Nixon flew to Washington from San Clemente and arrived early in the morning of September 1 to give Agnew the meeting he had requested days earlier. The meeting started at 10:40 a.m. and lasted for two hours.1 “The strains were beginning to show” in Agnew, Nixon wrote. “I could see that he was no longer as sure as he had been in our first meeting that the charges against him were not provable in court; now he reflected on the fact that no court anywhere near Washington or Maryland could possibly treat him fairly.”2 Agnew knew Haig and Buzhardt were behind the unfair treatment from the White House. Leaks, Agnew said, were destroying his civil rights, something for which he blamed the Justice Department. Just as often, however, these leaks came from the White House, where Laird was spreading negative information about Agnew with his friends on Capitol Hill.

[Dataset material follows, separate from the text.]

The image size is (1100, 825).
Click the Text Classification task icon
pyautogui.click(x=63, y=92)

Even with all of the other news, Agnew dominated Nixon’s news conference on September 5. The president would not disclose what he had discussed with Agnew during his September 1 meeting and made a hedged defense of Agnew’s integrity “during the period that he has served as a vice president, during which I have known him.”3 Haig, meanwhile, was continuing to consult with Attorney General Elliot Richardson and with Agnew, who kept complaining that Justice and the White House were not sharing information.

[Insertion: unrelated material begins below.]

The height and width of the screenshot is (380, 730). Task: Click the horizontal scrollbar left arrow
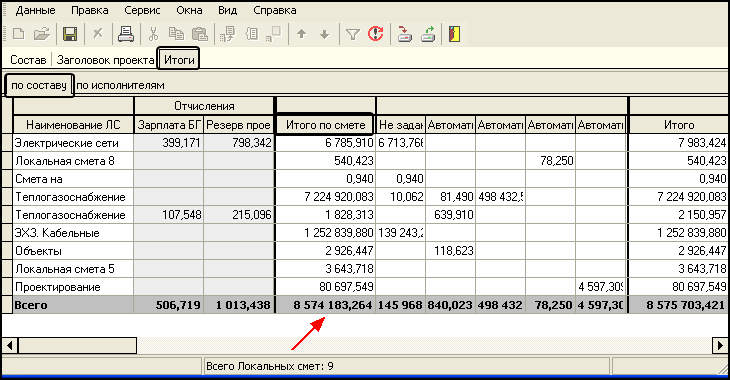coord(10,346)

“This is the most bizarre thing I’ve ever seen,” Agnew told Haig. “All we have is what we see in the newspapers. Why can’t we be leveled with?”4

Buzhardt, Haig told Agnew, was meeting with Richardson again that afternoon and would know more. “All I know is we got kicked in the ass,” Agnew said.5

Once again, this memory from Haig seems incongruous. Agnew did not mention it in his memoirs, although he catalogued virtually every utterance he had with Haig. By September 5 Agnew knew Haig was out to get him because Haig continued to force Agnew to resign. Agnew did not seem to understand the problems he had caused, Nixon told Haig on September 6. “Nixon wanted Buzhardt to read the handwriting on the wall to the vice president,” Haig wrote. “I want Agnew to know, without Buzhardt telling him that I know, what a very strong case there is, so that my rather limited support will be understood.”6

It bothered Nixon that Agnew had never told him that he would step aside if Nixon wanted him to, as Nixon had told Eisenhower during the height of the 1952 presidential campaign. Then, dogged by press accounts of how he spent a secret fund of money donated by political supporters, Nixon told Eisenhower he would quit the presidential ticket if Ike wanted him to.7

Agnew said he was fighting for his life, Haig said.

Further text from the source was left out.